Although the Cook County News-Herald knows that the majority of sportsmen and women are law-abiding folks, there are a few that run afoul of the Minnesota Department of Natural Resources (DNR) Conservation Officers. Periodically, the DNR provides a report of some of the miscreants the Conservation Officers (CO) have encountered. The News-Herald shares these stories as a reminder to all to be safe and to follow the rules!
CO Thomas Wahlstrom (Tofte) checked area lakes for anglers and ice conditions. A few brave anglers are venturing out on some of the shallower lakes. The officer checked small game hunters and muzzleloader hunters during the last weekend of the season. A wetland case was reviewed and a shotgun was armored.
CO Darin Fagerman (Grand Marais) reports that ice conditions continued to deteriorate during the week. The CO has found a few instances where he has seen footprints walk several feet out into a lake, a drilled ice hole, and footprints turning back around and coming off the lake. The CO checked muzzleloader deer hunters and trappers during the week. A trapping investigation was followed up on. The CO did a local radio interview on ice conditions and fielded a phone call where someone just wanted to argue about whether or not it was safe for him to go ice fishing.

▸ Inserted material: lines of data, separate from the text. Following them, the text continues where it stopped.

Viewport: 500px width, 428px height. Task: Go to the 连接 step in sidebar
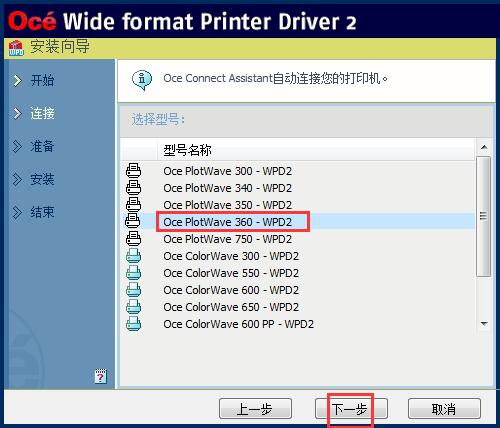(42, 113)
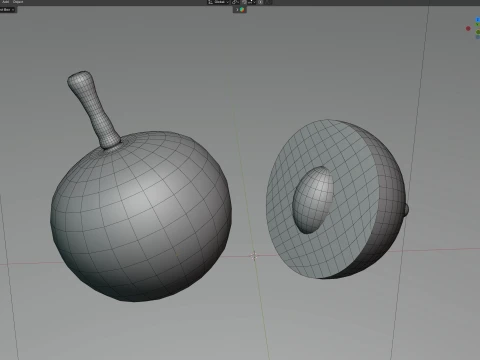The height and width of the screenshot is (360, 480).
Task: Select the whole apple sphere mesh
Action: click(x=141, y=217)

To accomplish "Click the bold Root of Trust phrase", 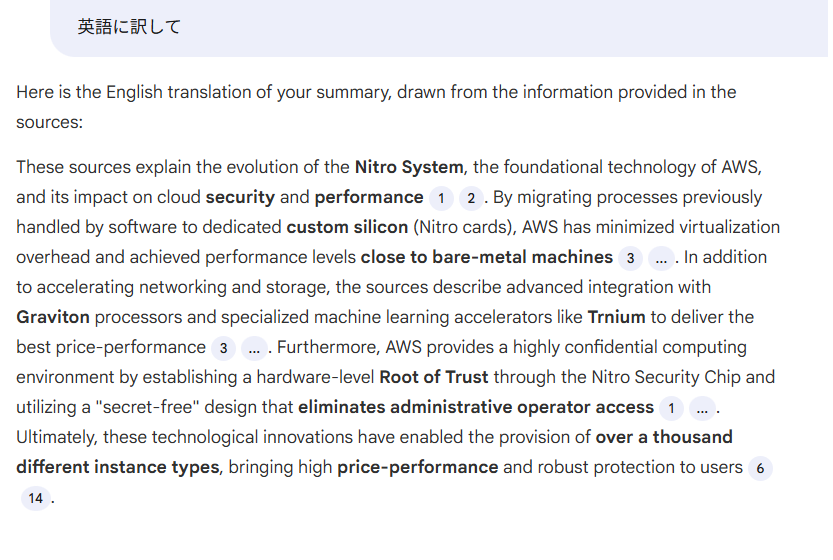I will [x=434, y=377].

The CO told him the conditions were unsafe, but the person who called for the CO’s opinion didn’t want the opinion the CO gave him.

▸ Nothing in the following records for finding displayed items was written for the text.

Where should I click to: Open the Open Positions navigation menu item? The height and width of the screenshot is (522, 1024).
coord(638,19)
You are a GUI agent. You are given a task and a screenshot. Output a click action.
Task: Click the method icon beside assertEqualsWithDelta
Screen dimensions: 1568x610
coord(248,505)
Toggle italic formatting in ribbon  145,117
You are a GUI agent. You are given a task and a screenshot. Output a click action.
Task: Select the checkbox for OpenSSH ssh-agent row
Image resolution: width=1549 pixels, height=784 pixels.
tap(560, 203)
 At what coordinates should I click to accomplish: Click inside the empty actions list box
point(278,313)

CO Dan Malinowski (Fosston) assisted and removed a sick coyote in a window well and determined it to be a poor old female husky cross away from home.
WREO Mike Scott (NE) worked with local government units in Cook County on two new large wetland impacts. Restoration Orders are being drafted and deed restriction being placed on a large impact site that has been sectioned into lots for sale.
CO Matt Frericks (Virginia) followed up on several trespass cases. One involved a landowner who found No Trespassing signs on his property that he did not put there. When Frericks spoke with the person who was responsible for the signs, he said he did it because he thought that was what the landowner might want. The No Trespassing signs that were placed were off by about 770 feet from the location where they should have been.
CO Sean Williams (Ely) responded to a dispatch call that a loud explosion was heard in the Winton area that had caused the reporting party’s windows to shake and lights to flicker. After a short search two target shooters were found at the local shooting range who had used four pounds of tannerite to blow a tree in half.